A apenas 12 dias do prazo atualmente previsto para a saída do Reino Unido da União Europeia, 31 de outubro, o primeiro-ministro britânico Boris Johnson, um ardente eurocético, apontou uma arma para a cabeça dos parlamentares — e perdeu .
Johnson, que chegou ao poder no final de julho, eleito por seus pares do Partido Conservador com a promessa de promover um Brexit a qualquer custo, foi mais uma vez derrotado em uma queda de braço com o Legislativo. Numa votação que aconteceria quase às cegas, ele não conseguiu impor o acordo de transição de última hora que assinou com seus pares do bloco europeu na última quinta-feira.
Diante da falta de um estudo oficial sobre o impacto econômico do pacto, e da desconfiança de que Johnson e seus aliados poderiam retirar o Reino Unido da União Europeia sem que o documento estivesse regulamentado em leis — na prática promovendo uma saída sem acordo, de consequências imprevisíveis —, uma aliança de conservadores dissidentes e trabalhistas preferiu adiar a decisão. Agora, cobram a apresentação pelo governo, na terça-feira, de um pacote de regulamentação.
Em tese, a postergação da votação deveria levar Johnson a pedir aos europeus mais um adiamento, para 31 de janeiro, da data do Brexit — seria o terceiro de uma saída originalmente prevista para 31 de março. Na prática, os próximos passos do processo são incertos, já que Johnson resiste fortemente a isso, ao mesmo tempo em que a incapacidade do Legislativo britânico de chegar a um consenso sobre os termos do rompimento com a União Europeia reacende o debate sobre um novo referendo popular, como pedem os milhares de manifestantes que saíram às ruas de Londres neste sábado.
A derrota de Johnson é mais uma de uma série na estratégia que escolheu de se impor ao Parlamento pela força. O político que no referendo de 2016 apoiou entusiasticamente a campanha do Leave — prometendo a volta do Reino Unido às glórias do Império Britânico e ignorando a questão irlandesa que viria a ser um dos principais empecilhos à implementação do divórcio —, mostrou-se arrogante ao assumir a cadeira de primeiro-ministro depois de contribuir para a queda da correligionária Theresa May.
Primeiro, Johnson quis impor um Brexit sem acordo, impedindo os deputados de discutir a questão. Sua tentativa de suspender o Parlamento por cinco semanas naufragou, barrada pela Justiça e por uma mobilização parlamentar que logrou ao menos adiar, com uma lei, a consumação de um divórcio abrupto . Pressionado, Johnson teve que negociar um pacto com a UE, e nele fez concessões que dissera que jamais faria.

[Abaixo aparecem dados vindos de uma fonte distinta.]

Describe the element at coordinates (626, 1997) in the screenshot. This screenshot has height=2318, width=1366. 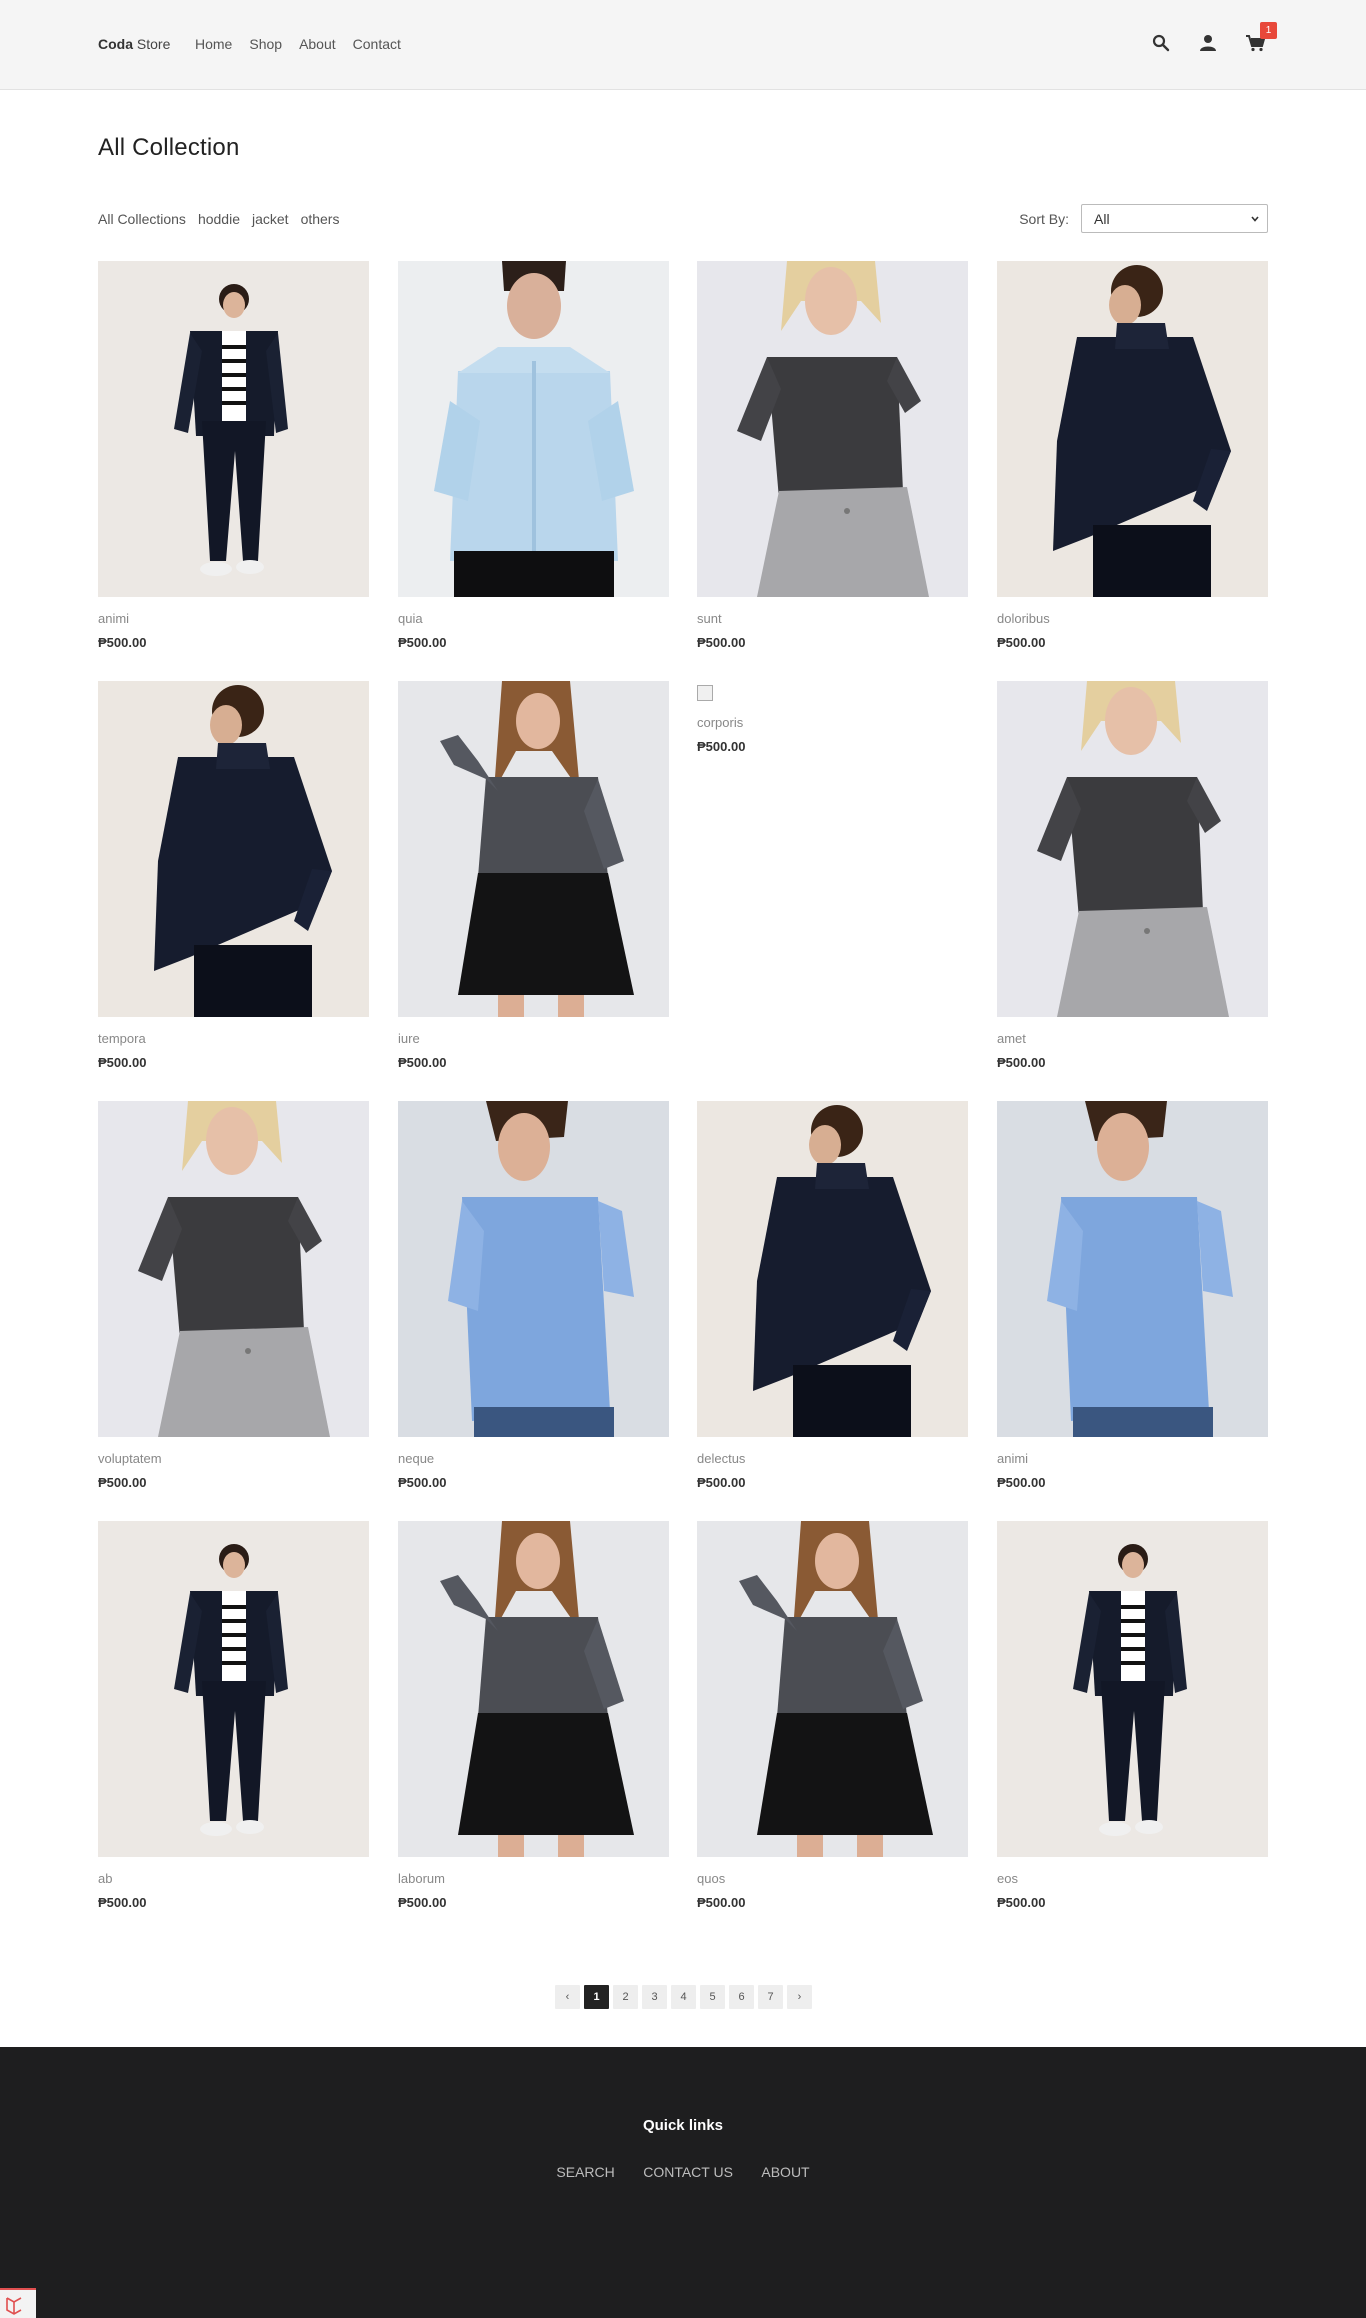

O acordo negociado por Johnson é considerado, por diferentes motivos à esquerda e à direita, pior do que aquele alcançado por May e que foi rejeitado três vezes pelos parlamentares.
De um lado, apesar das promessas dos conservadores nacionalistas de que a Irlanda do Norte jamais seria escanteada do Reino Unido, na prática a província, que manterá as normas e tarifas comerciais do bloco europeu, ficará separada do resto do país por barreiras comerciais no Mar da Irlanda. A proposta que Johnson aceitou é a mesma que May havia rejeitado em fevereiro de 2018, dizendo que isso “jamais poderia ser aceitável para qualquer primeiro-ministro britânico”.
De outro, o acordo feito por Johnson descartou a manutenção do alinhamento britânico com as normas de proteção social, trabalhistas e ambientais da Europa, em nome do sonho da criação de uma desregulada “Cingapura no Tâmisa”, como definiu Lionel Laurent, colunista da agência Bloomberg. No futuro, no entanto, o Reino Unido terá que negociar um novo acordo de comércio com a UE, e para isso será necessário algum grau de convergência nessas áreas.
Do ponto de vista da economia do Reino Unido, o acordo de Johnson também é pior do que o de May. Um estudo independente feito por um grupo de estudos coordenado pela London School of Economics mostra que ele resultará em uma queda de 7% na renda per capita dos britânicos em 10 anos. Economistas ouvidos pela Bloomberg avaliaram que a perspectiva de crescimento anual da economia britânica seria de menos de 1,5%, contra 1,7% no caso do acordo de transição de May e 1,9% caso o Reino Unido continuasse na UE.
Caso consiga concretizar a saída — o que ainda é um desfecho provável — , Johnson aposta suas fichas em um acordo de livre comércio com os Estados Unidos. Donald Trump, porém, não é o líder mais propício para fazer tratados do tipo “ganha-ganha” com outros países, ainda que Londres seja historicamente o mais fiel aliado de Washington. Como disse o diplomata francês Gérard Araud, ex-embaixador do seu país nos EUA, em entrevista recente ao jornal O Globo, “quando o Reino Unido negociar um acordo de livre comércio com os EUA, haverá sangue britânico nos muros”.